Well before the village was built up, long-established footpaths linked farms, mills and other villages. The new houses and factories were built around them, with the paths becoming twitchells (as they are known locally; those who weren’t brought up speakin’ proper might call them alleys). Within the old village there were three twitchells – probably the remains of the medieval street pattern, Top, Middle and Bottom.
Top Twitchell (later called Wilne Avenue) runs from Bothe Hall, and doglegs round the back of the Baptist chapel to Wilne Road.
Middle Twitchell (later called Church Avenue) runs straight from opposite the church gates. A row of three old cottages on the twitchell shared a single outside tap. Downstairs was lit by gas lights; candles were used upstairs. The houses were demolished about 1957 to make way for an expansion to Carters.

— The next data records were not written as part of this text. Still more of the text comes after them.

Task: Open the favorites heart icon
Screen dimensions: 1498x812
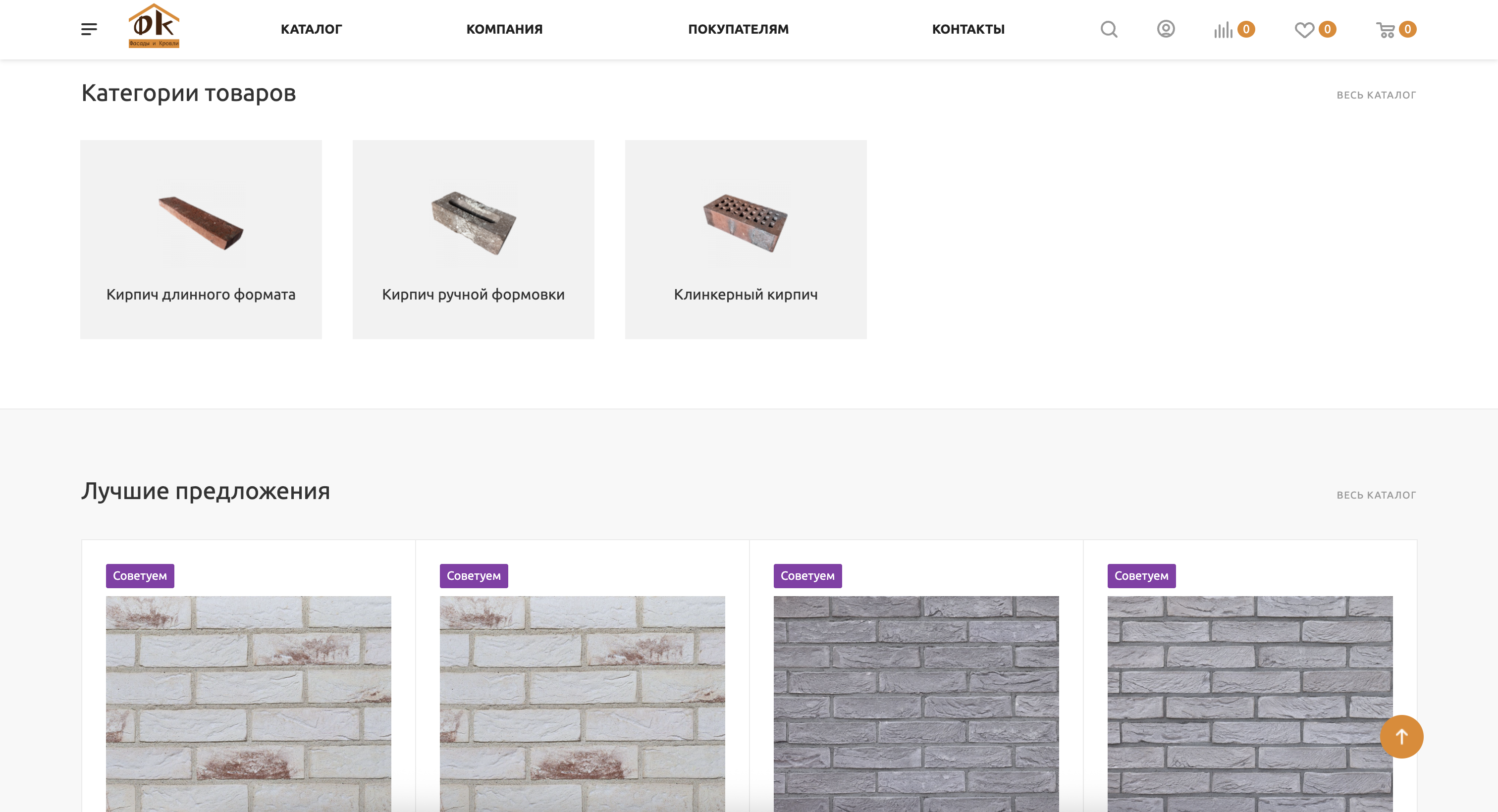Action: [x=1304, y=30]
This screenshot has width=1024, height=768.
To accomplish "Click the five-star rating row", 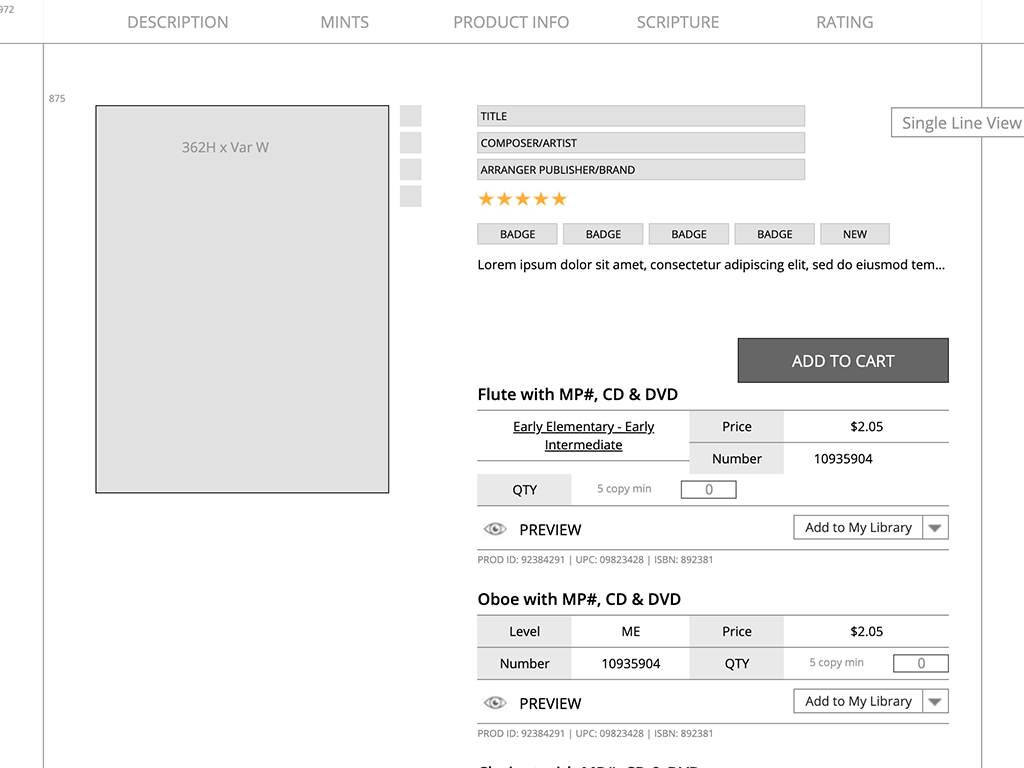I will pyautogui.click(x=522, y=199).

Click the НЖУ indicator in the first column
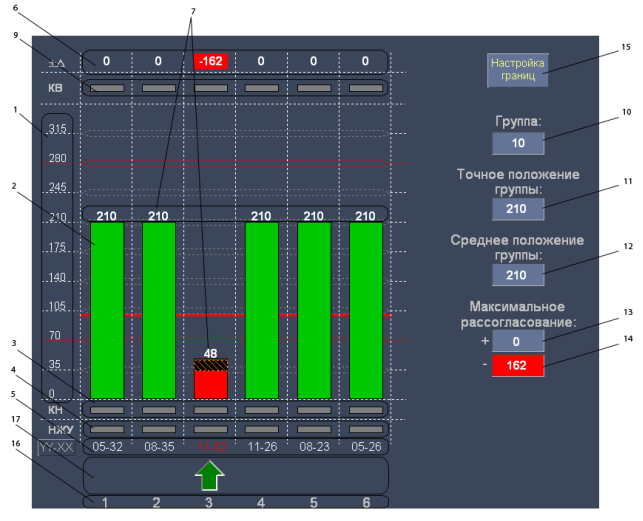pos(107,427)
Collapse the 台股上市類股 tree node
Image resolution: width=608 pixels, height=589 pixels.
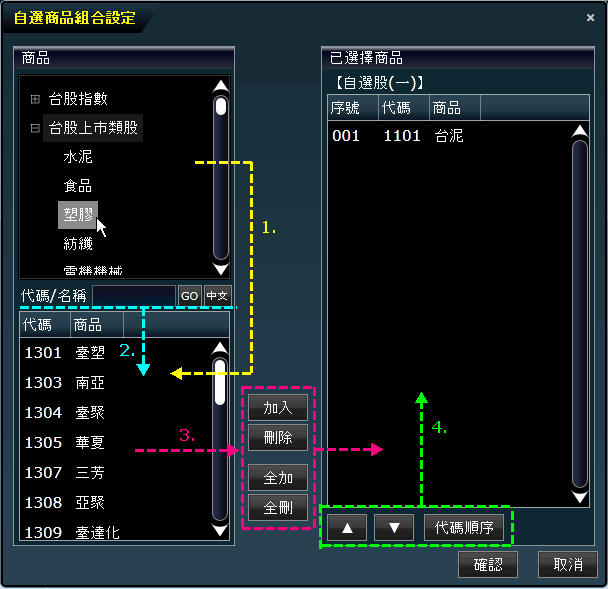click(35, 128)
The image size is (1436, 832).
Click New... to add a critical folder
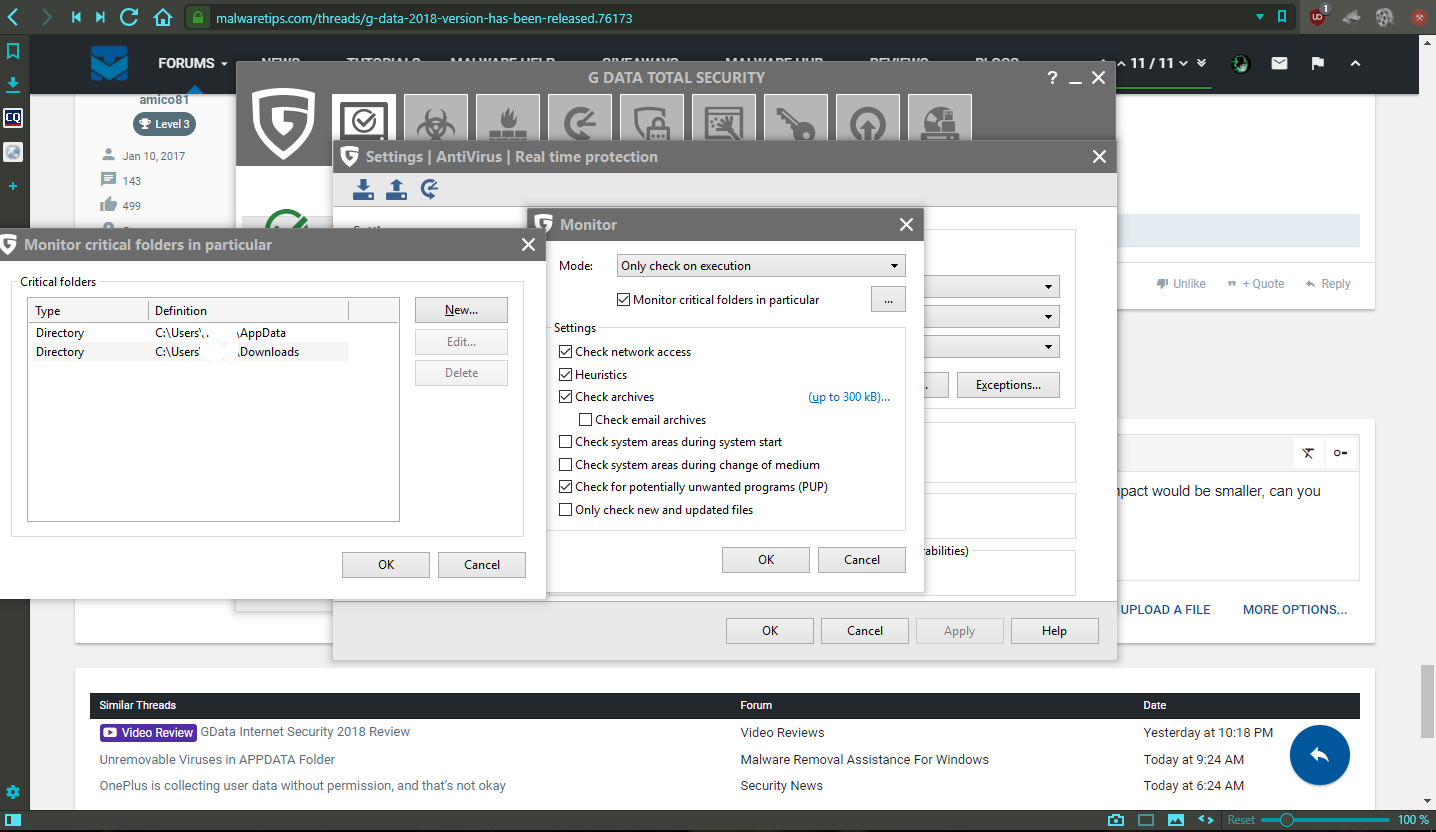tap(461, 310)
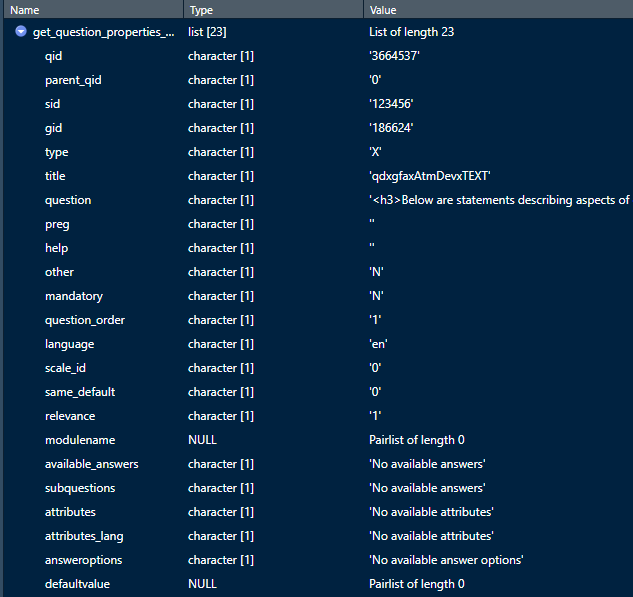Select the qid row

point(53,56)
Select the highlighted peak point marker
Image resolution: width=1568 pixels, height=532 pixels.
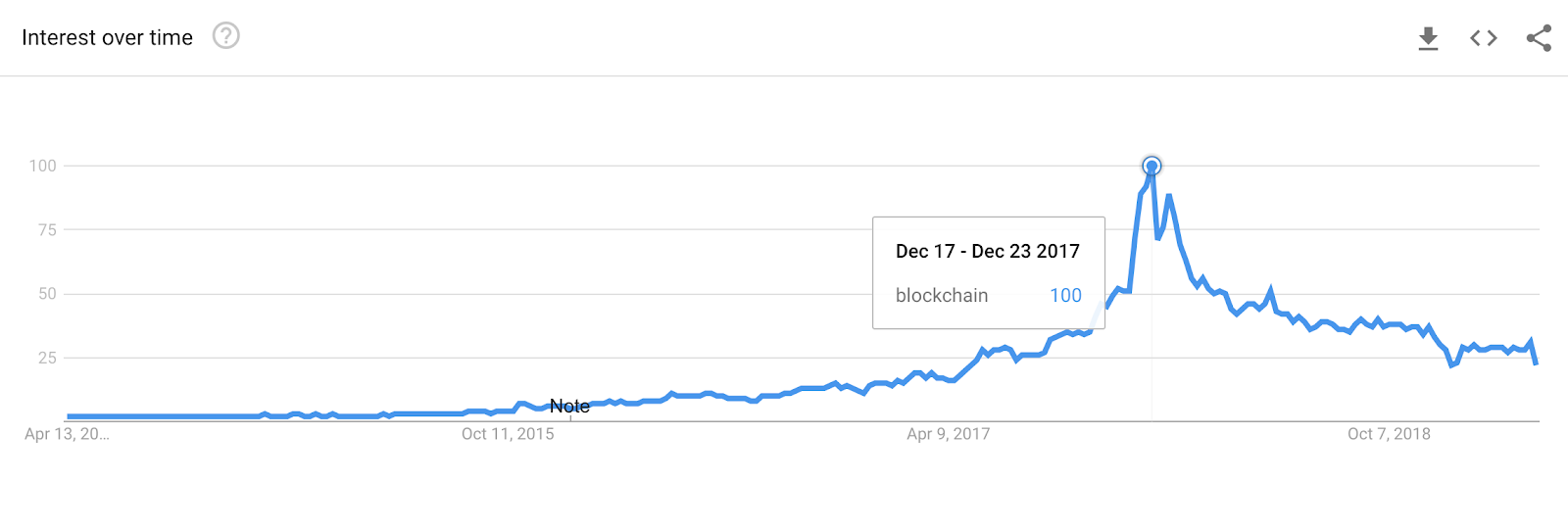[1152, 166]
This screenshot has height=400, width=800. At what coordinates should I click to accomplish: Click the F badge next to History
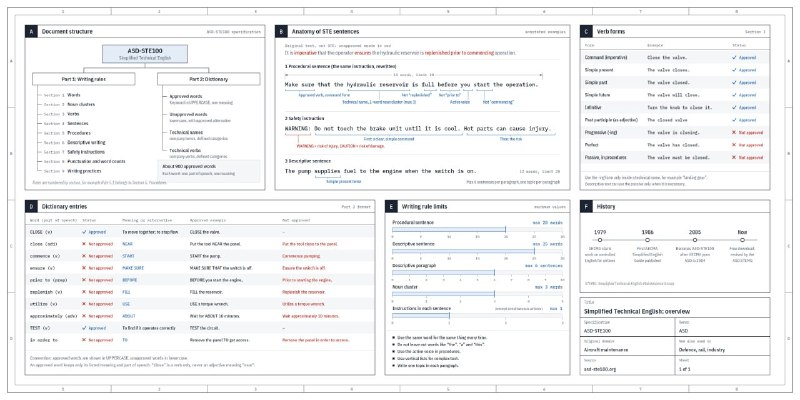pyautogui.click(x=586, y=207)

Bottom Twitchell runs from the backyard of the White Lion, coming out opposite the WI Hall. Between Middle and Bottom there used to be an engineering works, part of which used to be a lace factory (though probably not much bigger than a cottage) and possibly involved in the stocking trade before that. The building was inspected in 2001 before the Carters site was redeveloped. The 2-storey brick building had a blue clay tiled roof. The ground floor had been heavily altered but there were original wooden framed windows on the first floor.